By William Schomberg and Georgina Prodhan | LONDON
British Prime Minister Theresa May's Conservative Party is on course to win Thursday's national election comfortably, an opinion poll suggested on Wednesday, the first of several last-minute surveys ahead of polling day.
Polling firm ICM, which has tended to give the Conservatives bigger leads than most other polling firms, said May's lead increased by one percentage point to 12 points.
Support for the Conservatives stood at 46 percent, up a point from ICM's previous poll published on Monday. Support for Labour was unchanged at 34 percent, ICM said in a preliminary poll set to be finalised later on Wednesday.

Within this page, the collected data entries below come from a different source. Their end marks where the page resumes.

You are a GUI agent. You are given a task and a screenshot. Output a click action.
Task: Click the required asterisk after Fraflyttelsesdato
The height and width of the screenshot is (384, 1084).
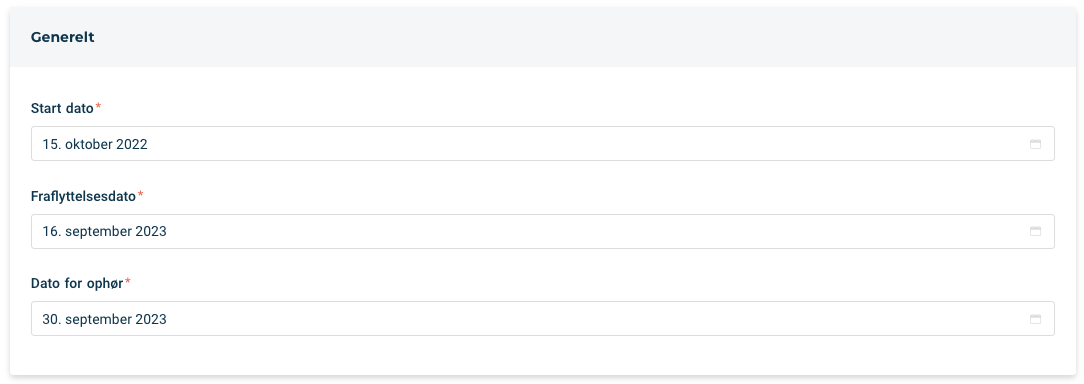point(140,194)
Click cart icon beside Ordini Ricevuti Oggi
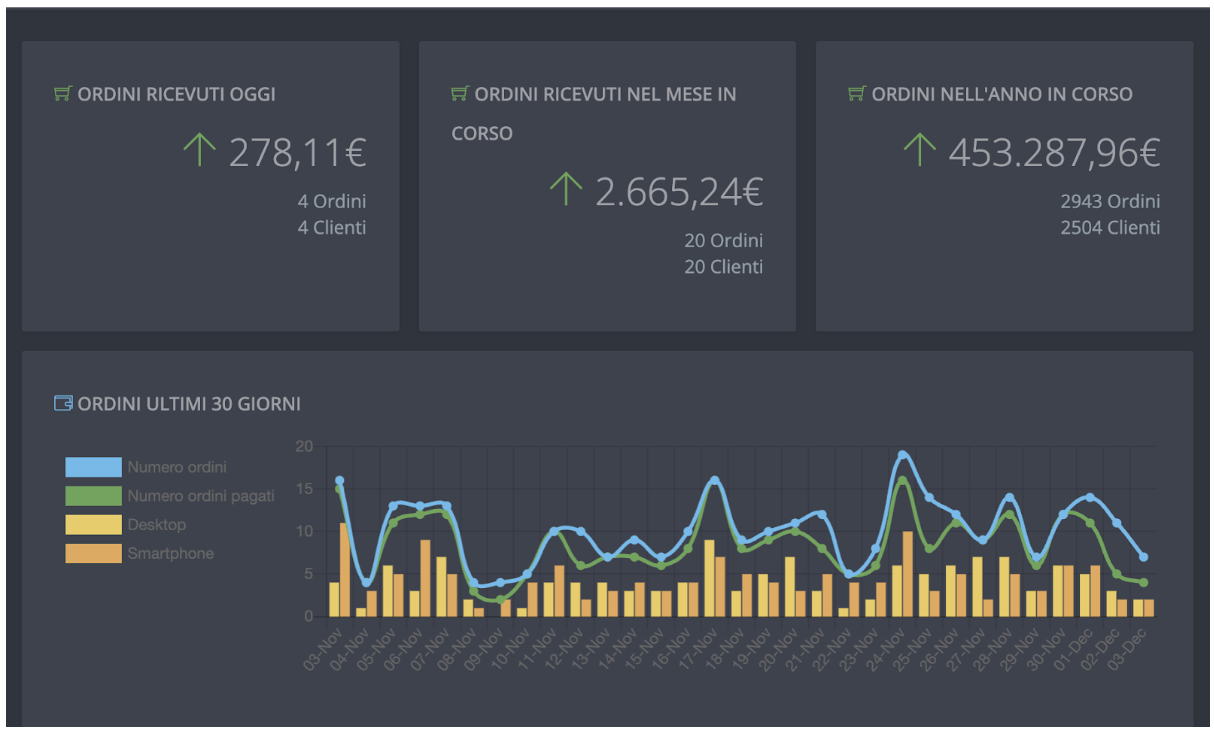Screen dimensions: 1214x734 (62, 94)
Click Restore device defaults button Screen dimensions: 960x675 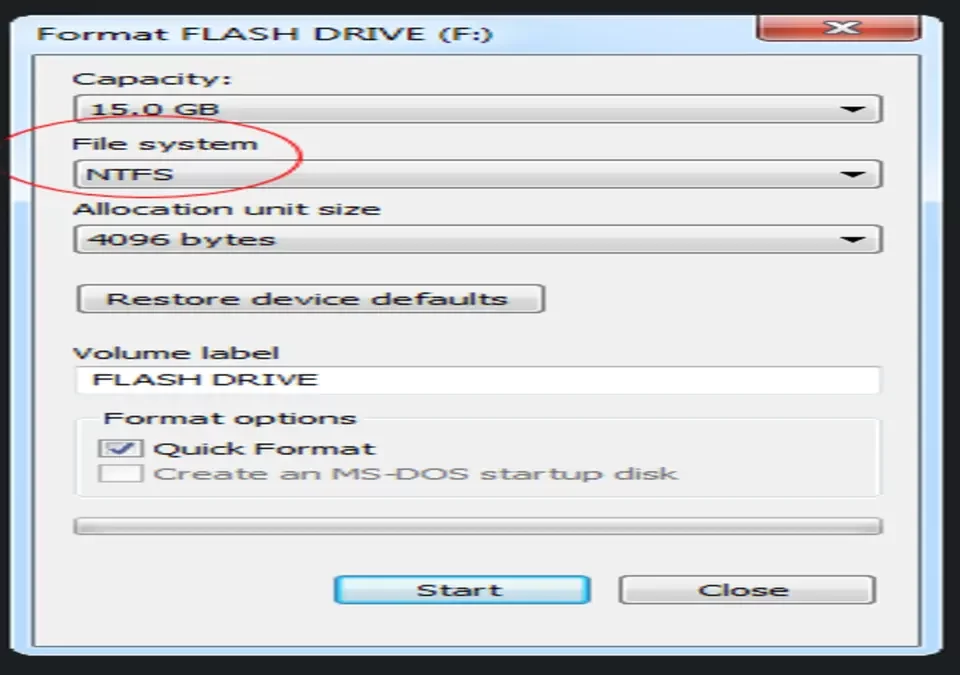[310, 299]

That kind of lead would give May a majority of 96 seats in parliament, up sharply from the working majority of 17 that the Conservatives had in the previous parliament.
Such a majority would vindicate May's decision to call an election less than a year after she became prime minister in the political turmoil that followed Britain's vote to leave the European Union.
May called the election in April, saying she wanted to go into the Brexit negotiations with a position of strength.
The ICM online poll of 1,532 adults was conducted between June 6 and 7, after a deadly attack in London carried out by Islamist militants on June 3.
Five other opinion polls are expected to be published later on Wednesday, including one by Survation which estimated the Conservatives' lead stood at just one percentage point in its last two polls.
SCEPTICISM
There have been big differences too in estimates of how many seats the Conservatives are likely to win. Polling firm YouGov estimated earlier on Wednesday that the party would fall more than 20 seats short of a majority. Other models have predicted it will increase its majority.
The wide range of estimates of support for the two main political parties has added to scepticism among many critics of polling who point to how the industry largely failed to accurately predict the outcome of the 2015 election and last year's referendum vote to exit the European Union.
However, until recently the polls have largely shown a steady narrowing of the lead of May's Conservatives for much of the past three weeks following the publication of the parties' election policy pledges.
But a poll published by Opinium on Monday, the first by a major firm that was conducted in its entirety after the attack in London, showed the Conservatives increasing their lead to seven points.